James A. DeLeo (born August 10, 1951) is a former Democratic member of the Illinois Senate, representing the 10th district since 1992, and is an Assistant Majority Leader. Earlier he served in the Illinois House of Representatives. He announced his retirement from the State Senate in 2010, and left office in August 2010. Democrat John G. Mulroe was appointed to replace him and defeated Republican Brian Doherty for a full term in office in the 2010 general election.

== Education ==
DeLeo was educated in the Chicago Public Schools; he later attended Chicago's Loop Junior College (now Harold Washington College) and DePaul University where he majored in political science.

== State representative ==
Before becoming a state senator, DeLeo served in the Illinois House of Representatives. While serving as a state representative, DeLeo was indicted in 1989 by a federal grand jury as part of the Operation Greylord investigation.
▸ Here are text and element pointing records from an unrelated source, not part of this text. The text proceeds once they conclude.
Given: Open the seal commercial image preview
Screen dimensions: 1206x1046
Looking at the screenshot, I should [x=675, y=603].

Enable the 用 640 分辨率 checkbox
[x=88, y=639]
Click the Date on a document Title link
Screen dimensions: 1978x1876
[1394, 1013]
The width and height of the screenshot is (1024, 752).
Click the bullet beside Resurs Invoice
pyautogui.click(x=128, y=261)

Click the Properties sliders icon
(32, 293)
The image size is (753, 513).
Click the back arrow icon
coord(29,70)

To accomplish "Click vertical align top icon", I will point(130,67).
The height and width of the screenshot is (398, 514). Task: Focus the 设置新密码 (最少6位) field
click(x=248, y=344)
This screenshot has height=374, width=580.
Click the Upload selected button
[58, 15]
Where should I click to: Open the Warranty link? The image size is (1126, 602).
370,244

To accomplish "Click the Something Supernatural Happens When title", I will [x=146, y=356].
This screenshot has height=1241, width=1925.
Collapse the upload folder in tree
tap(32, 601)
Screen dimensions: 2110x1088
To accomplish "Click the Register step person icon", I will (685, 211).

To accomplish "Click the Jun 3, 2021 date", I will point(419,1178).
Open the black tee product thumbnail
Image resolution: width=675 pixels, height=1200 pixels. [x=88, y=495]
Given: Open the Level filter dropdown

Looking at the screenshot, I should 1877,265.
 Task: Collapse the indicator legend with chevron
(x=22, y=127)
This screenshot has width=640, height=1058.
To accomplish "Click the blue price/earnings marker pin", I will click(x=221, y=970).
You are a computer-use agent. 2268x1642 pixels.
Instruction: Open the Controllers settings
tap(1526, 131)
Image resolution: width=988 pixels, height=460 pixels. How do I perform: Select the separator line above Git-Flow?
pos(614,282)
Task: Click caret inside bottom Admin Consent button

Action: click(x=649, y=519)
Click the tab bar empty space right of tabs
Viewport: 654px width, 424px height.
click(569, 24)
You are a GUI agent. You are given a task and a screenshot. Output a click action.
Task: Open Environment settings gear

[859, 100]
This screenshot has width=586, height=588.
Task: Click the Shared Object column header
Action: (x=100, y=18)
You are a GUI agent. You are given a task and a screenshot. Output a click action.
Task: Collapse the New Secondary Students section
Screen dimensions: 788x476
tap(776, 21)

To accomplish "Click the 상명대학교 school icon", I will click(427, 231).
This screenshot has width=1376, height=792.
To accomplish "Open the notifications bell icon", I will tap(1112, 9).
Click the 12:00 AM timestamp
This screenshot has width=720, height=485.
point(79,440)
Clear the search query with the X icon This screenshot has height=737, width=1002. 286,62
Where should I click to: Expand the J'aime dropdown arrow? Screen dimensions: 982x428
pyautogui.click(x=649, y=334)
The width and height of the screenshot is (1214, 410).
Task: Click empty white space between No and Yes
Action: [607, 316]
He was accused of not paying taxes on bribes he allegedly received while working as a top aide to Cook County’s chief traffic court judge. The jury was unable to reach a verdict, leading DeLeo to plead guilty to a misdemeanor in a plea deal that allowed him to keep his legislative position.

== Senate career ==

DeLeo sponsored legislation to increase funding for diabetes research by giving individual taxpayers the opportunity to designate contributions on their income tax returns. He also sponsored resolution SJR0061 of the 95th General Assembly honoring the life the late Rosemont, Illinois Mayor, Donald E. Stephens. In the Senate DeLeo served as Vice-Chairman of the Senate Committee on Executive Appointments, and was a member of the Senate Executive Committee and the Senate Local Government Committee.

DeLeo chose to leave office in August 2010 and Democratic candidate John G. Mulroe was appointed to complete the remainder of his term. Mulroe ran for and won a full term in 2010 general election.

== Personal life ==
DeLeo co-owns a bar in Chicago, the Tavern on Rush, with Illinois Senate President John Cullerton (D-Chicago) and others.